Over the summer, Tinelli expressed his enthusiasm about Roberto Lavagna's public reappearance and expression of interest in challenging Mauricio Macri for the presidency.
The host of popular entertainment programme Showmatch understood that in moments of economic crisis, the top job could not be easily filled by a political outsider like himself. So, he began contemplating the idea of running against Buenos Aires province Governor María Eugenia Vidal.
More meetings and trips to far away parts of the province were to follow. Beyond the cameras, he met former Economy minister Lavagna and national lawmaker Eduardo "Bali" Bucca to discuss the prospect of an alliance with lawmaker Marco Lavagna, Roberto's son.

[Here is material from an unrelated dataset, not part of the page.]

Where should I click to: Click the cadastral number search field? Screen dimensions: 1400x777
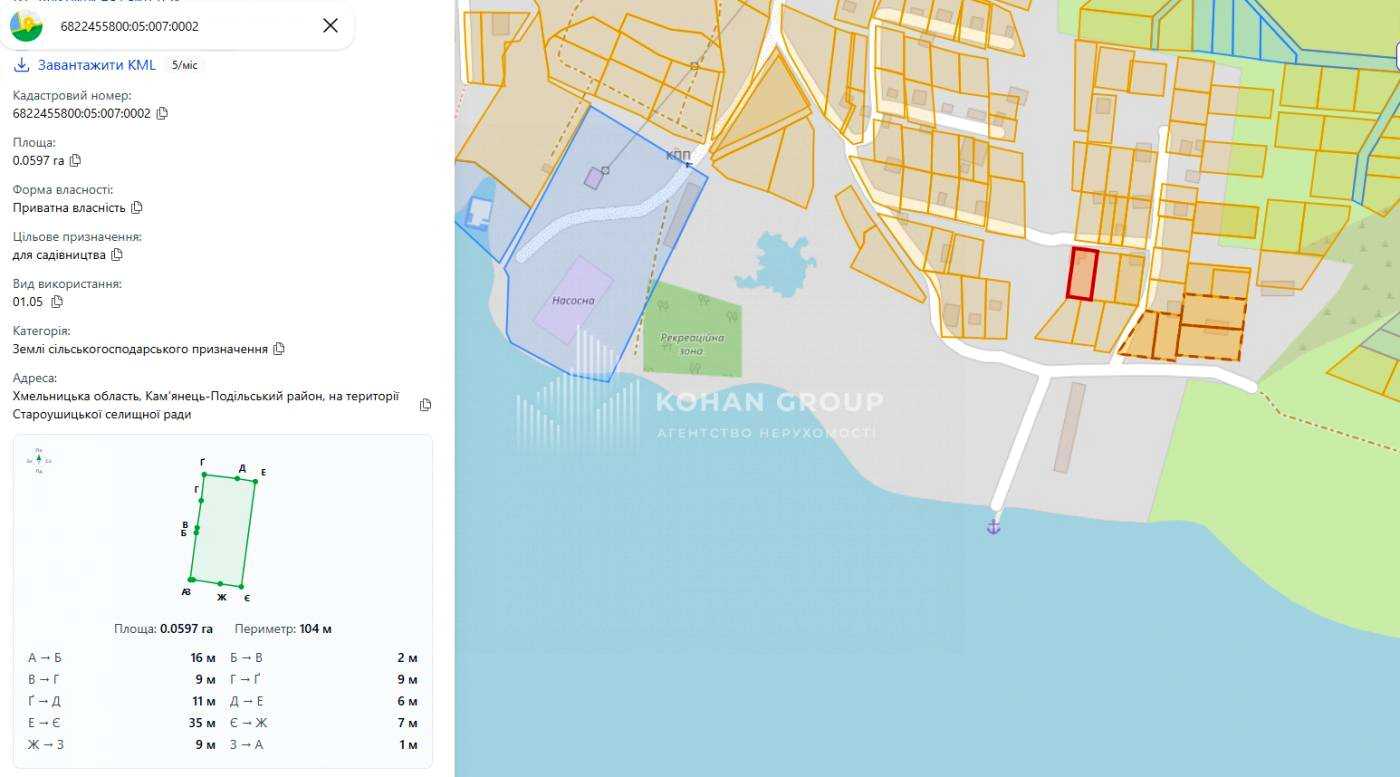pos(180,26)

Tinelli was also seen with San Juan province Governor Sergio Uñac Juan) and Córdoba governor Juan Sciaretti. He visited the city of Escobar, in Buenos Aires province, where he was welcomed by mayor Ariel Sujarchuk and Lomas de Zamora to visit the National University of Lomas de Zamora alongside dean Diego Molea.
Many more provincial mayors have shown openness toward Tinelli.
"I have no problems if he comes, he has more than 10 million follows on social media and the residents jump on top of one another to get a photo with him", a mayor from the province's third district told this reporter.
But mayors are less enthusiastic about Tinelli's positioning within the so-called "third option" - neither with Mauricio Macri nor former president Cristina Fernández de Kirchner. This is why they limit their interactions with him to photo opportunities.
Tinelli wants to compete with the support of a similar coalition structure like the one Sergio Massa had when his coalition beat the Kirchners during the 2013 mid-terms.
Massa's strategy involved building an alliance of mayors and provincial leaders in Buenos Aires. For now, those same variables are out of reach for Tinelli, with conversations and visits ending without promises.
In the province, political leaders are waiting to see what Cristina Fernández de Kirchner chooses to do. Meanwhile, Tinelli is begin to see that the photos are more useful to the politicians than to his own candidacy. That's why today, with just weeks left to decide on a run for office, it simply isn't enough.
But he is not losing time. In case politics is not the way forward, Tinelli is hoping the visits and new relationships will help his return to the small screen.
In times of economic crisis, taking his programme to rural and regional centres, as he had hoped, will have significant costs.